まだその言葉に慣れなくて、胸の奥がずっとくすぐったい。

――今度、一緒に散歩しよ。

昨日、自分が言った言葉が、何度も頭の中で反響していた。
蒼真は、どんな気持ちで聞いていたんだろう。

教室に入ると、蒼真はいつもの席にいた。
でも、今日は本を開いてすらいなかった。

「……おはよう」

声をかけると、蒼真はゆっくり顔を上げた。

「……おはよう、結衣」

名前を呼ばれるだけで、胸が跳ねる。
昨日よりも近い声。
昨日よりも優しい響き。

席に戻ろうとしたとき、蒼真がぽつりと言った。

「今日……帰り、少し話したい」

胸が跳ねた。

「うん、いいよ」

蒼真は小さくうなずき、視線をそらした。
耳がほんのり赤い。

放課後。
校門を出ると、蒼真が待っていた。

昨日と同じ場所。
でも、昨日よりも少しだけ近い距離。

「……行こ」

その声は静かで、どこか照れが混ざっていた。

二人で歩く帰り道。
恋人になってから、歩幅が自然と揃うようになった。

沈黙が続いても、不思議と苦しくない。
むしろ、沈黙の中に“恋人らしさ”がある気がした。

夕陽が沈みかけ、街がオレンジ色に染まる。

蒼真がふと立ち止まった。

「……結衣」

名前を呼ばれた瞬間、心臓が跳ねる。

「なに?」

蒼真は、少しだけ迷うように言った。

「この前……散歩、したいって言ってたよな」

胸がぎゅっとなる。

「うん。

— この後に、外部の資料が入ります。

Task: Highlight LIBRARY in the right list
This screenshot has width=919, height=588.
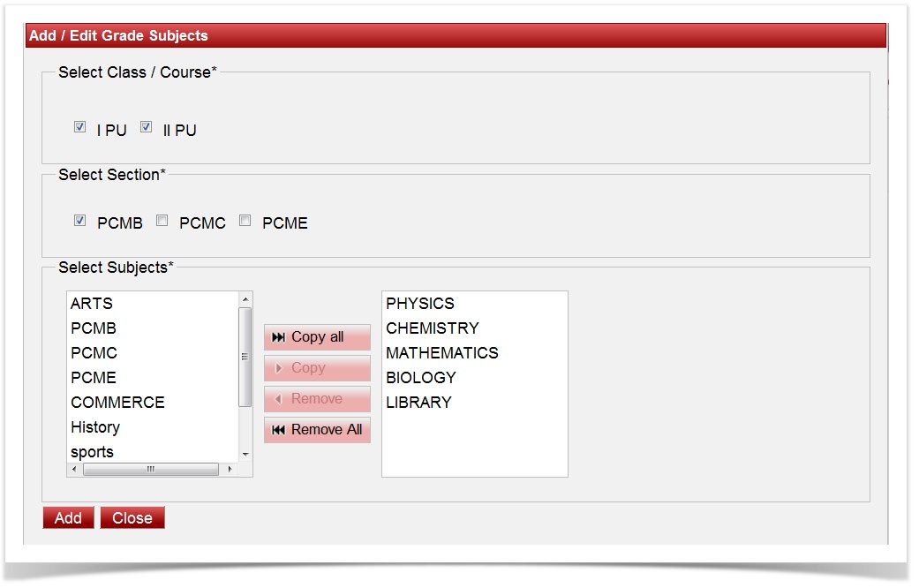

蒼真くんと歩きたいなって」

言うと、蒼真は驚いたように目を瞬き、
そして、ほんの少しだけ笑った。

「……じゃあ、今度の休日……一緒に歩かないか」

その言葉は、蒼真なりの“デートの誘い”だった。

胸が熱くなる。
涙が出そうなくらい嬉しくて、苦しくて。

「行きたい……すごく」

蒼真はゆっくりと息を吸い、
そして、照れたように言った。

「俺も……結衣と歩きたい」

その一言で、胸がじんわりとあたたかくなる。

蒼真はゆっくりと手を伸ばした。
昨日よりも自然に。
昨日よりも迷いが少なく。

指先が触れ、
手のひらが重なり、
指が絡む。

「……楽しみだな」

「うん……楽しみ」

夕陽の中で、
二人は恋人として“初めてのデート”の約束をした。

その約束だけで、
距離がまたひとつ近づいた。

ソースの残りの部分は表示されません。